Siobhan Haughey reveals her light bulb moment as she passes on swimming insights to Hong Kong’s next generation
- Haughey gives demonstration in the pool to local youngsters at Swim to Dream event and discusses her decorated career
- She reflects on her journey from ‘random girl’ to star, helped by a breakthrough realisation at the Tokyo Olympics

Sitting in the call room ahead of her 200 metres freestyle final at the Tokyo Olympics, Siobhan Haughey looked at the swimmers assembled around her and had something of an epiphany.
The Hong Kong star was moments away from winning a silver medal, but it was not until then, sitting next to the likes of Ariarne Titmus and Katie Ledecky, that she realised she belonged.
Haughey won the city’s first medal of any colour in the pool at an Olympics that day in Japan, and added a second in the 100m freestyle, cementing her place among the best athletes Hong Kong has ever produced.
Since then, she has set world records, dominated World Cup events, made more history in winning Hong Kong’s first swimming gold at the Asian Games and will carry its hopes, its expectations, and quite possibly its flag, in Paris this summer.

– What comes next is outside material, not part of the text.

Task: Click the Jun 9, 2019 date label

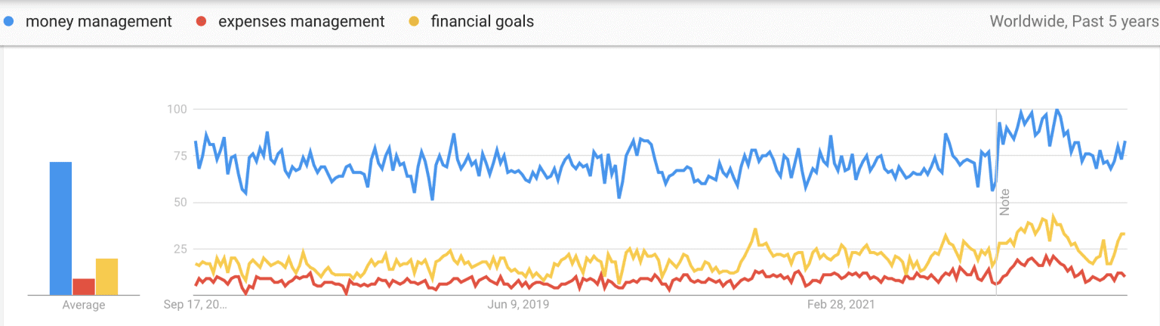Action: pyautogui.click(x=518, y=306)
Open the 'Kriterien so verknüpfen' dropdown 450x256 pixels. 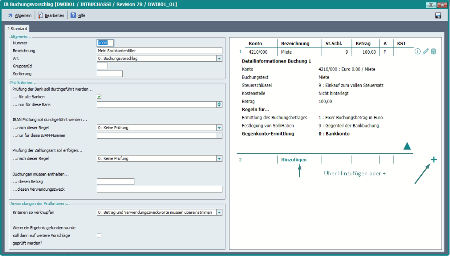pyautogui.click(x=219, y=212)
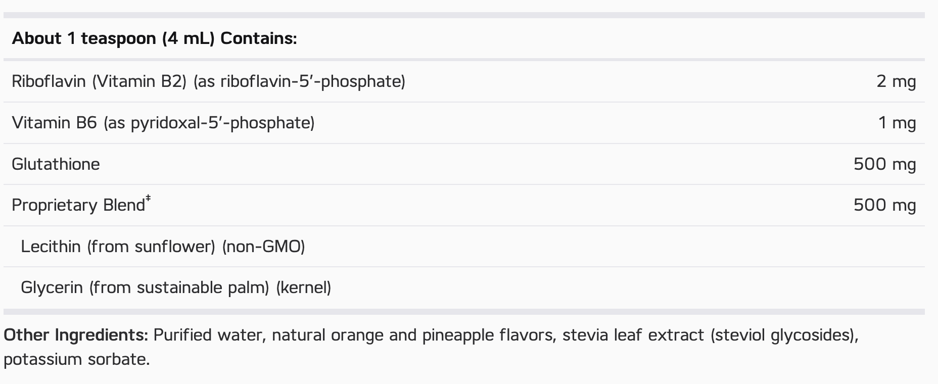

That is a lot for the 26-year-old to have sitting on her shoulders, and Haughey admitted thinking about whether that made her third Olympics harder than those in Rio de Janeiro and Tokyo.
“I don’t know, but I feel like on one hand, I think people might have a lot of expectations on how I should perform,” she said. “But I feel like now that I have two Olympics behind me, and I have more confidence and more experience than before, I just want to make sure I enjoy the whole thing, because I don’t know how many more Olympics I’m going to.